Detrás, los otros seguían haciendo bulla, empujándolo al extremo, acorralándolo con malicia.
—Míralo, no sabe qué camino tomar… está más perdido que un marinero sin brújula.
Flegg comprendió por fin que no había escapatoria. Tendría que subir al gasómetro por la escalera vertical. Y una vez que hubo llegado a esa conclusión, su mente quedó despejada de toda duda. Se encogió de hombros y empezó a pensar que no era para tanto. Después de todo, pensó, no es tan alta. ¿Por qué tendría que preocuparme? Cientos de hombres suben escaleras como esta todos los días y ninguno se cae. Las sujetan con tanta firmeza como a una casa. Sonrió para sus adentros al recordar su perturbación anterior. Por si fuera poco, la chica corrió hacia él y le entregó el pañuelo. Cuando esos ojos negros le sonrieron, serios, vio que su expresión ya no reflejaba una burla maliciosa, se había vuelto más suave, era una mirada de verdadero aliento e incluso de admiración.
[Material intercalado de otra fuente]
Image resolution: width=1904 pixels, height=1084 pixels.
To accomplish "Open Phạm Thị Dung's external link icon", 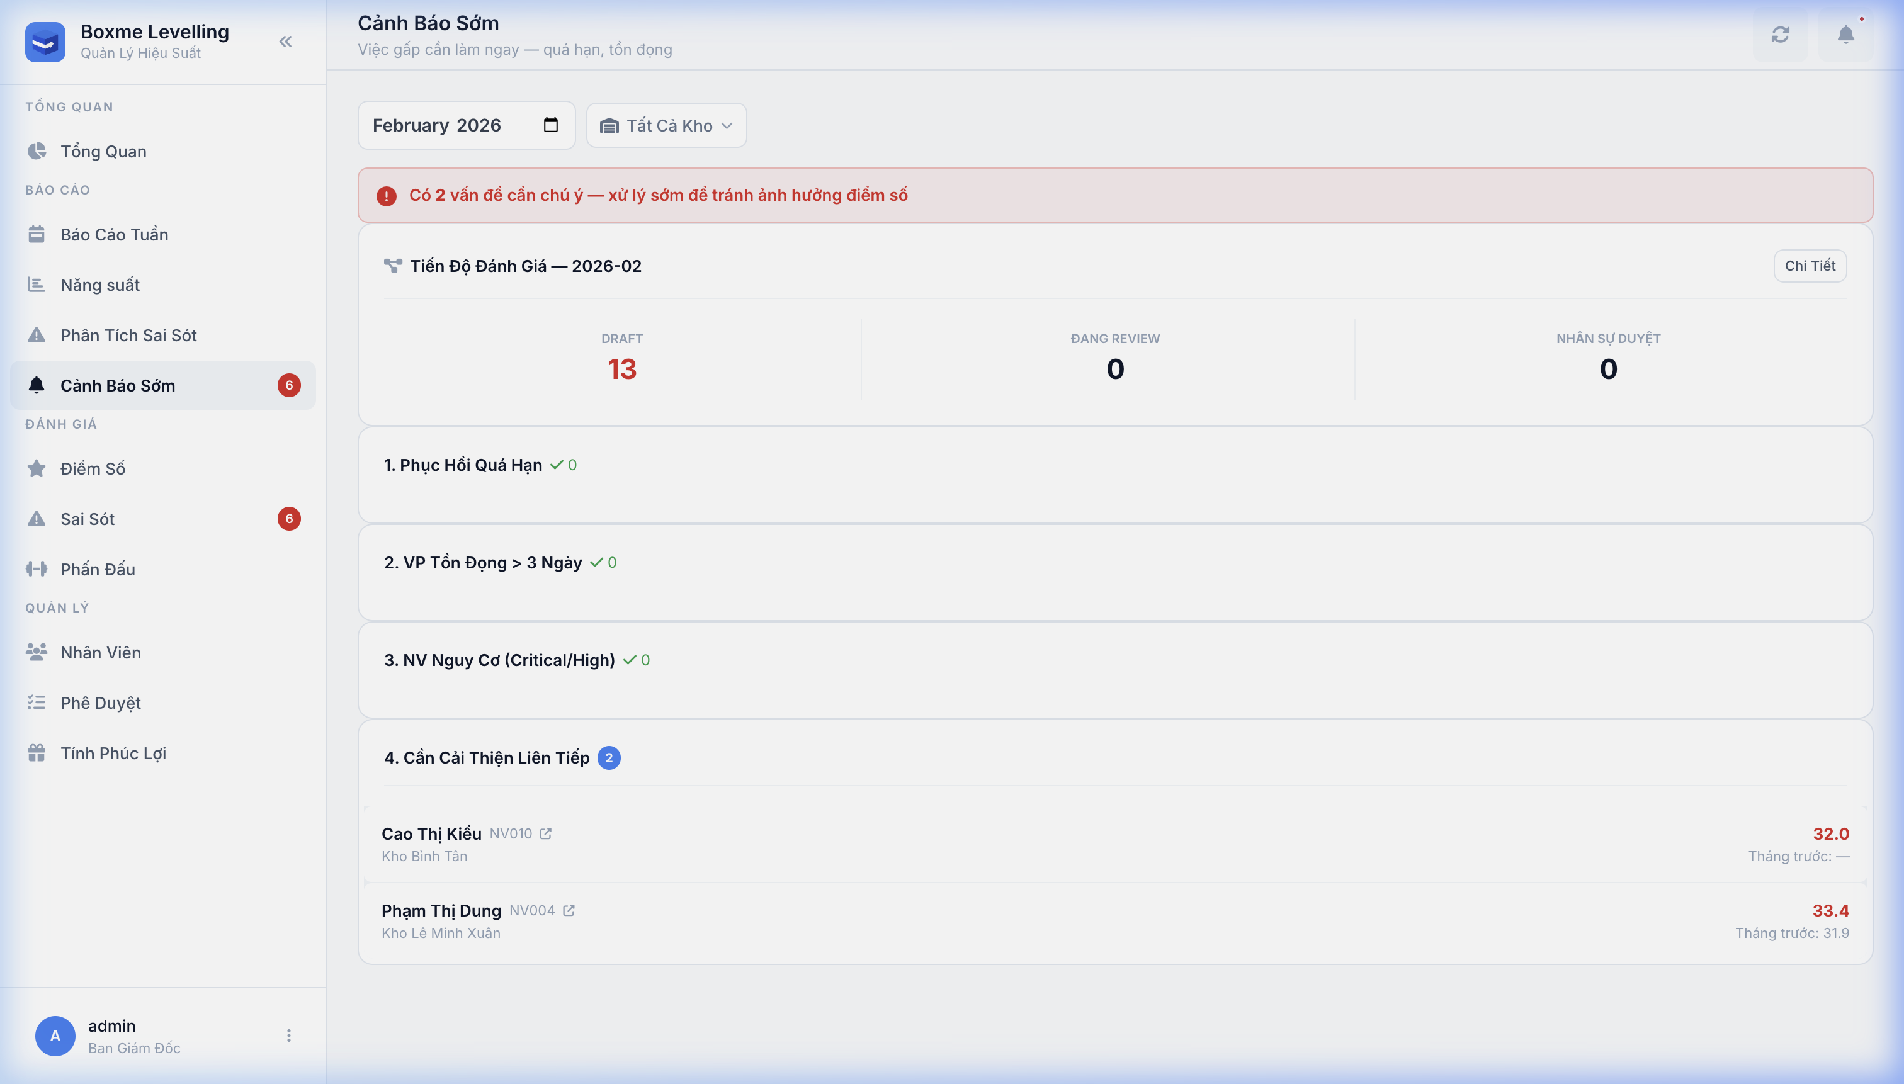I will coord(569,911).
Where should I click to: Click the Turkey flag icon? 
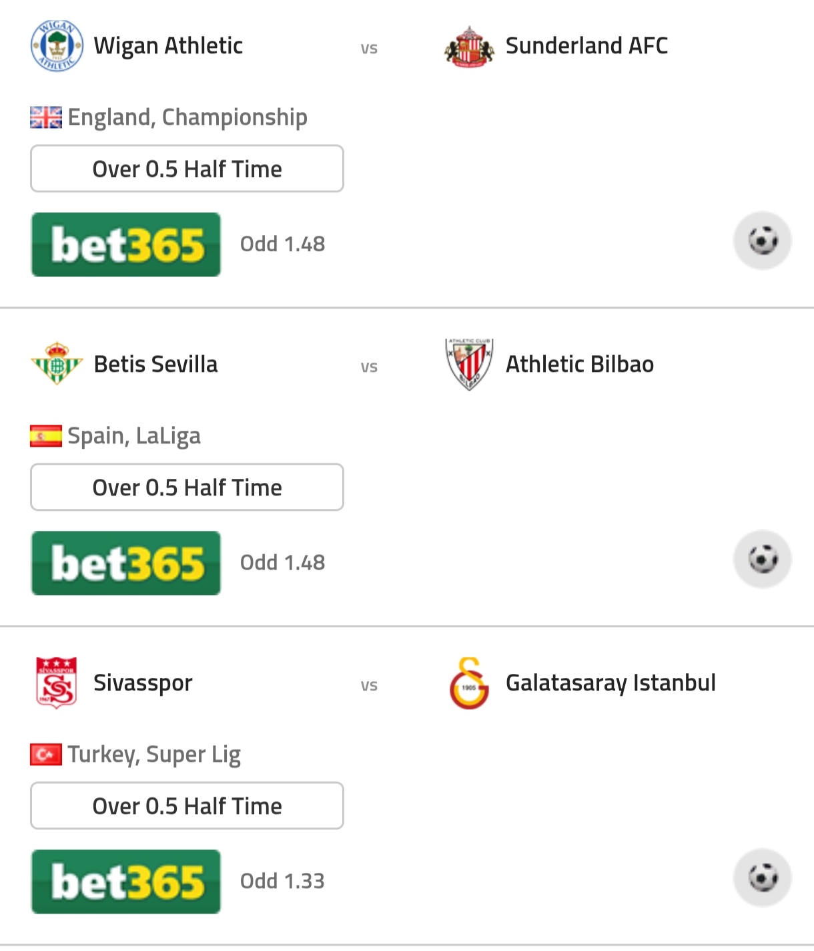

—Aquí está tu bandera —le dijo. Y hasta agregó—: Quiero decirte algo: ¡no es necesario que subas! ¡Igual te creo!
Pero llegó demasiado tarde. Flegg había aceptado subir; era un hecho, y ya sentía algo parecido al exultante brillo de la gloria. Tomó el pañuelo, le sopló un dramático beso a la chica y empezó a subir corriendo los peldaños más bajos.
La escalera de pintor estaba colocada en un ángulo propicio. Pero Flegg solo había trepado unos tres metros —quizás hasta la altura de la ventana de un primer piso— cuando comenzó a desacelerar el paso; dejó de correr, aferró con más fuerza los peldaños superiores y afirmó mejor los pies sobre los travesaños inferiores, que no veía. Aunque todavía no había medido la distancia que lo separaba del suelo, de algún modo sentía con meridiana claridad que ya estaba a una altura antinatural y que no había nada —excepto aire y un precario esqueleto de peldaños de madera— entre su cuerpo y el suelo, que se alejaba cada vez más. Sentía que no tenía un apoyo sólido; sin embargo, a sus ojos, que miraban fijamente las placas de hierro que estaban más arriba, aún no había salido de los peldaños inferiores, cerca de la tierra. La sensación de altura lo invadía, poderosa; se había transformado en una urgente necesidad de mantener el equilibrio, con cada músculo de su cuerpo en un estado de gran alerta. No era una sensación desagradable, casi disfrutaba del nuevo control atlético sobre cada movimiento inestable. Continuó subiendo metódicamente hasta llegar al tope de la escalera de pintor y al primer peldaño perpendicular de hierro.